Fine-Grained Iterative Adversarial Attacks with Limited Computation Budget
Zhichao Hou, Weizhi Gao, Xiaorui Liu
TL;DR
This paper tackles the problem of maximizing the strength of iterative adversarial attacks under a fixed compute budget by introducing a fine-grained, layer- and iteration-wise activation recomputation scheme called Spiking Iterative Attack. It combines a spiking forward mechanism controlled by a threshold $\rho$ with a virtual surrogate gradient to preserve meaningful backward signals when activations are reused, and it models the attack as a combinatorial optimization over a mask $\Delta \in \{0,1\}^{T\times L}$ under budget $C_{\rm total}$. The authors prove that coarse early stopping is a subcase of the fine-grained formulation and demonstrate, through experiments on vision (CIFAR-10/100, Tiny-ImageNet) and graph benchmarks (Cora, Citeseer), that Spiking-PGD outperforms baselines at equal cost and enables adversarial training with substantially reduced budget (up to about 70% savings) without sacrificing accuracy.
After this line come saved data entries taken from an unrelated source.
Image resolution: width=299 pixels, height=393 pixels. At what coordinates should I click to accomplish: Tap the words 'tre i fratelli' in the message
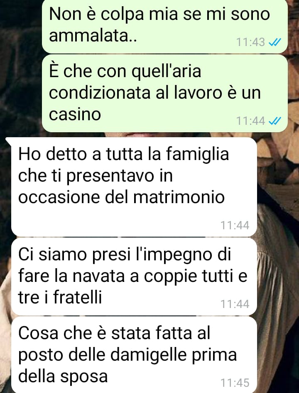(x=60, y=298)
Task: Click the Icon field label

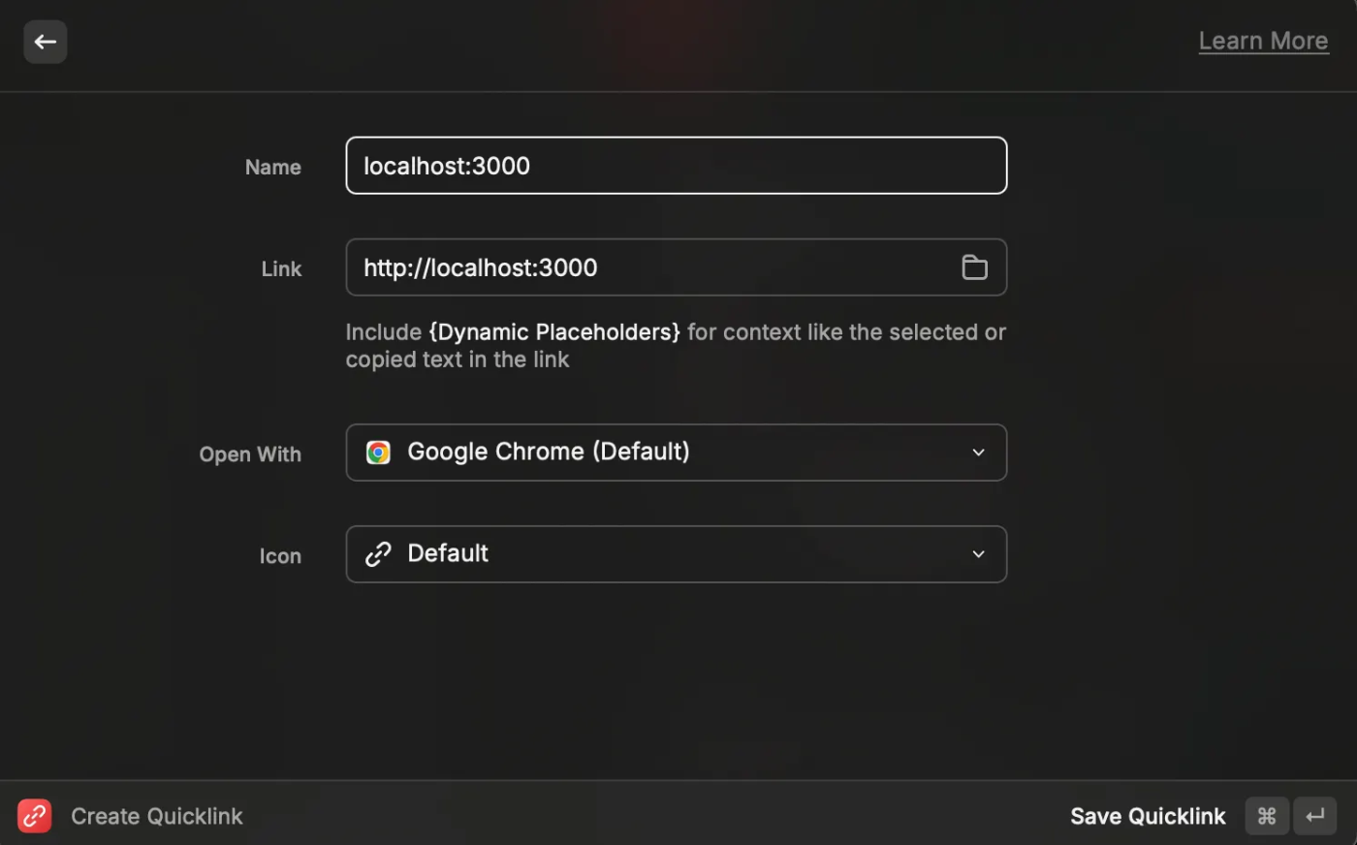Action: pos(280,556)
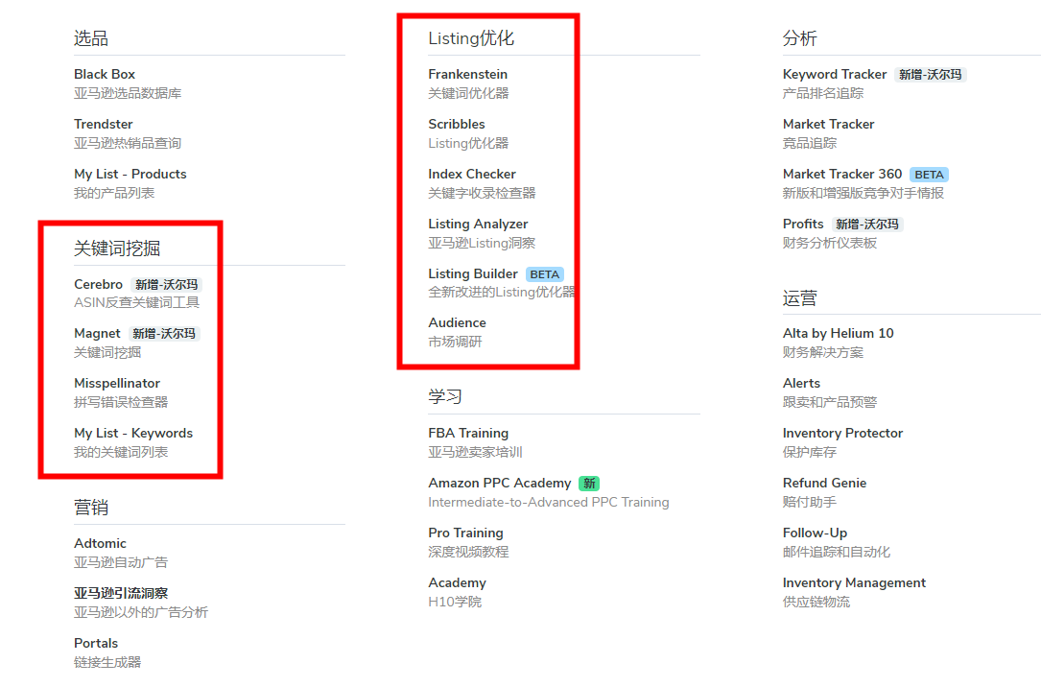Open Adtomic advertising tool
1041x687 pixels.
[100, 544]
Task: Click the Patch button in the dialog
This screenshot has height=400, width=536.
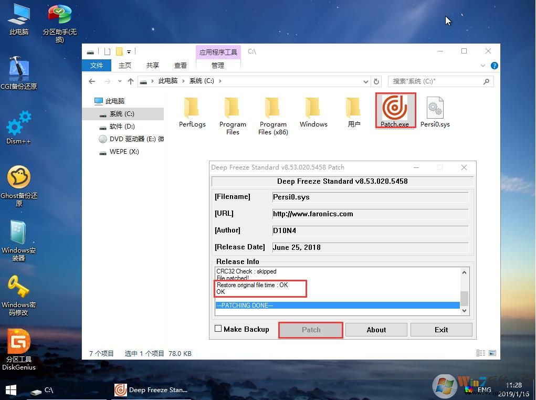Action: 310,330
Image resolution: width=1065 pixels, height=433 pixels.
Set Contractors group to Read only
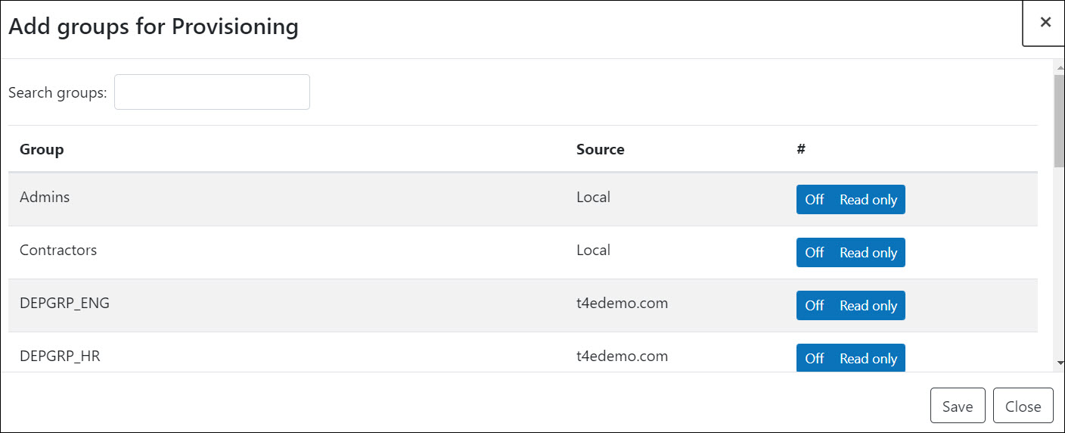[868, 253]
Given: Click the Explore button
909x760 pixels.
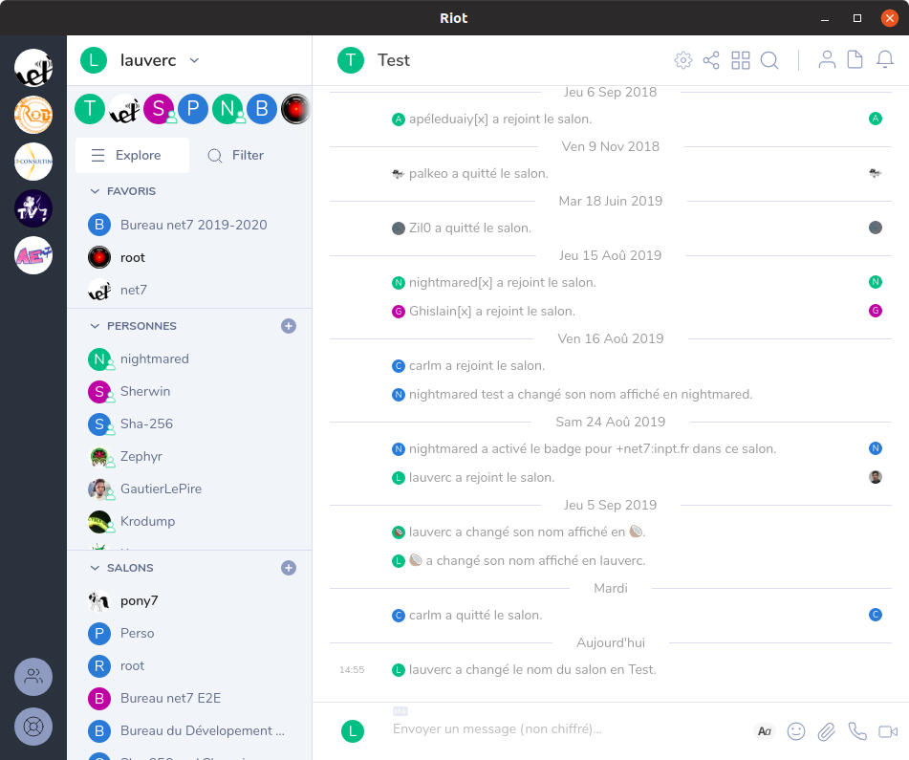Looking at the screenshot, I should [x=132, y=155].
This approach expands the efficiency–effectiveness frontier for robustness research, supporting scalable evaluation and training for large models under limited resources. Key innovations include the identification of redundancy in iterative attacks, the per-layer and per-iteration masking formulation, and the surrogate gradient mechanism that maintains gradient flow despite activation reuse, all formalized with the budgeted optimization framework and validated across domains.
Abstract
This work tackles a critical challenge in AI safety research under limited compute: given a fixed computation budget, how can one maximize the strength of iterative adversarial attacks? Coarsely reducing the number of attack iterations lowers cost but substantially weakens effectiveness. To fulfill the attainable attack efficacy within a constrained budget, we propose a fine-grained control mechanism that selectively recomputes layer activations across both iteration-wise and layer-wise levels. Extensive experiments show that our method consistently outperforms existing baselines at equal cost. Moreover, when integrated into adversarial training, it attains comparable performance with only 30% of the original budget.